En 1996, Christa Wolf publia Médée(1) , un roman consacré à l'une des figures les plus controversées de la littérature grecque. La célèbre tragédie d'Euripide, qui porte son nom, raconte en effet l'histoire d'une femme violente et irrationnelle.

Trahie et répudiée par son mari Jason, qui souhaite épouser la jeune Glaucé pour s’assurer le trône, Médée empoisonne cette dernière et tue ses propres enfants, étanchant ainsi sa soif de vengeance.

Wolf bouleverse complètement cette version du mythe, que le dramaturge aurait manipulée afin de discréditer le sombre univers magique des barbares et de blanchir les habitants de Corinthe qui, selon les sources historiographiques anciennes, sont les véritables coupables de l'infanticide.

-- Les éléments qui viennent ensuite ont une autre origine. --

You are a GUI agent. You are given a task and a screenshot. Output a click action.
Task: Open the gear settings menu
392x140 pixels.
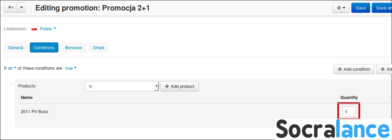click(x=341, y=8)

Ce faisant, l'autrice récupère des fragments antérieurs au texte d'Euripide, notamment ceux d'Apollonius Rhodius, absolvant l'héroïne tragique de cette infâme accusation.

La figure féminine qui émerge de son roman est une mère affectueuse, une guérisseuse puissante, une femme libre et généreuse, dépositaire d'une "connaissance du corps et de la terre" qui lui fait affronter la vie avec intensité et observer le monde avec une profonde empathie.

Au cours des millénaires, la figure de Médée a été inversée du tout au tout par un besoin patriarcal de dénigrer la spécificité féminine, déclara Christa Wolf dans une interview accordée au Buchjournal en 1996. Mais quelque chose ne collait pas : Médée ne pouvait pas être une infanticide car une femme issue d'une culture matriarcale n'aurait jamais tué ses propres enfants. J'ai ensuite retrouvé - avec la collaboration d'autres chercheurs - des sources antérieures à Euripide qui ont confirmé mon hypothèse. Ce fut un moment extraordinaire".

La figure féminine qui émerge de son roman, en effet, n'est ni une sorcière cruelle ni une infanticide, mais une mère affectueuse, une guérisseuse puissante, une femme libre et généreuse, dépositaire d'une "connaissance du corps et de la terre" qui lui fait affronter la vie avec intensité et observer le monde avec une profonde empathie.

Fière et transgressive, elle est dotée d'une sensibilité intuitive qui la conduira à dénoncer l'horrible secret caché dans le palais royal de Corinthe, où le roi Créon a tué sa fille aînée Iphinoé de peur qu'elle ne le spolie.

Les habitants de la ville, qui dès le début lui ont témoigné méfiance et intolérance, réagissent en la diffamant d'abord, puis en la marginalisant, et enfin en la transformant en bouc émissaire responsable de tous les maux, y compris du fléau de la peste.

Pourtant, elle refuse le rôle passif de la femme abandonnée et réagit avec courage en continuant à cultiver une dimension émotionnelle grâce à sa rencontre avec le jeune sculpteur crétois Oistros, la seule invention littéraire du roman.